Hayatı basit yaşamak, eylemlerle adlandırmamak bence küçük şeylere dikkat edip görmek ne kadar da gözlerimiz bazen kör bilense de..
Aslında bir kez durup düşününce.. bunları yapmadan yasamanın ya da yasadım demenin bence bir anlamı yok.. bunlarsız hayat.. kuru bir yaprağın… bir nehrin yatağından geçip gitmesi kadar kuru ve gereksiz.. ve de anlamsız..
ağzına sağlık tunc abi..
Merhaba,
Belki bu yorum okunmadan geçip gidecek ama yazmadan edemedim.
İtiraf ediyorum diyerek yazdıkların sanki benim günlüğümden alınmış kısa paragraflar. Özellikle de Tutkumu arasam, bulursam da sarılıp sarmalasam.
Bir de tabii hobim işim işim hobim olsun. Ben de işini sevmeyerek senelerce yaptıktan sonra 1 kalemde silip atıp özgürlüğü (kendi işini) seçenlerdenim. Herkes deli dese de ben daha mutlu ve özgürüm.
Yazdıklarını bundan sonra daha sık takip edeceğim. Kendime bu kadar yakın hissettiğim bu yazı için teşekkürler..
gzl… insanın her zaman yeni hayat felsefeleri görüp kendine hepsinden uyanı alıp kendi girmesi:)..

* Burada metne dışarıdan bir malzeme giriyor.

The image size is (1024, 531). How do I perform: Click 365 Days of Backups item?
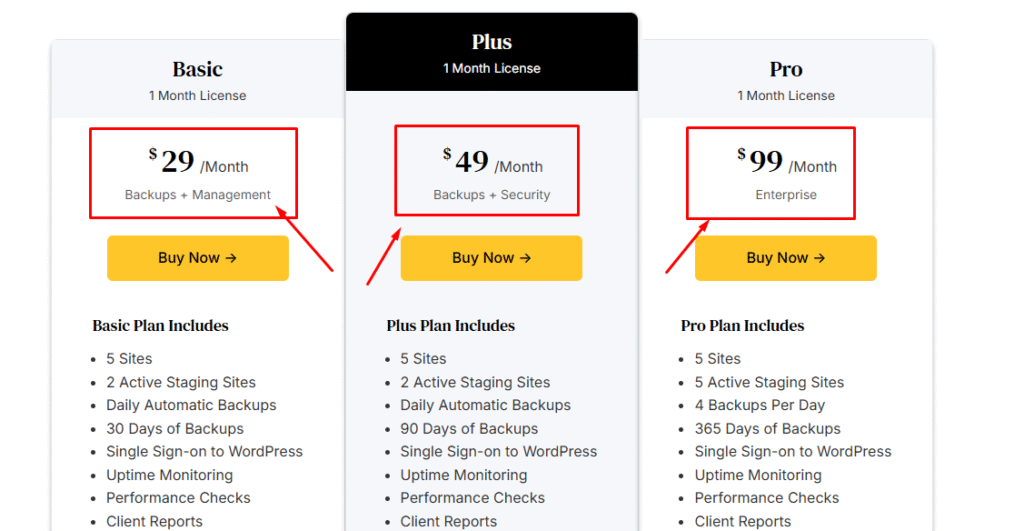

burada da bana uyup giymek istediğim bi kaç bişi var:D
Ben bunları alır, kendime ders çıkartırım arkadaş.
:))
başka insanlara woooow dedirttirebilmek.
bunları okuyunca insan denen yaratığın tam anlamıyla istediği gibi yaşamasının zor olduğu anlaşılıyor.
sosyal mesaj yok.
Bizden yardım istemeyen birine yardım edip etmememiz gerektiğini bilemeyiz dolayısıyla imtina ederim. Etme eğleme dedirtmesin. Açık ve direkt olmakta fayda var, her konuda.. Gerçi istisnai durumlar da yok değildir hani, milyonda bir! Tdk: ” Yalnız bir şey istisna, o da çikolata. ” – S.F.Abasıyanık.
yazı çok güzeldi.
gamze mengi senin yazın da hoşuma gitti. yüreğine sağlık… başaramama korkusu denemene engel olmamalı.
saygılarımla…
benden yardım istemeyen birine yardım etmek duygusu. bunun müdahale olarak algılandığını anlamam epey zaman aldı. Bir de hem arkadaşlıkta hem sevgililikte karşındakine yeterince boş alan bırakma durumu. rahat hareket etme özgürlüğünü tanıma. taktiklere son verme, ilişkileri 3.dünya savaşı gibi yaşamayı bırakma. rahatlama. ruhumu kafesten çıkartma. herkesin beni sevmesi gerektiği fikrinden vazgeçme. dobralığın dürüstlükle aynı şey olmadığını bilme. illa fikrimi belirtmeye gerek duymama.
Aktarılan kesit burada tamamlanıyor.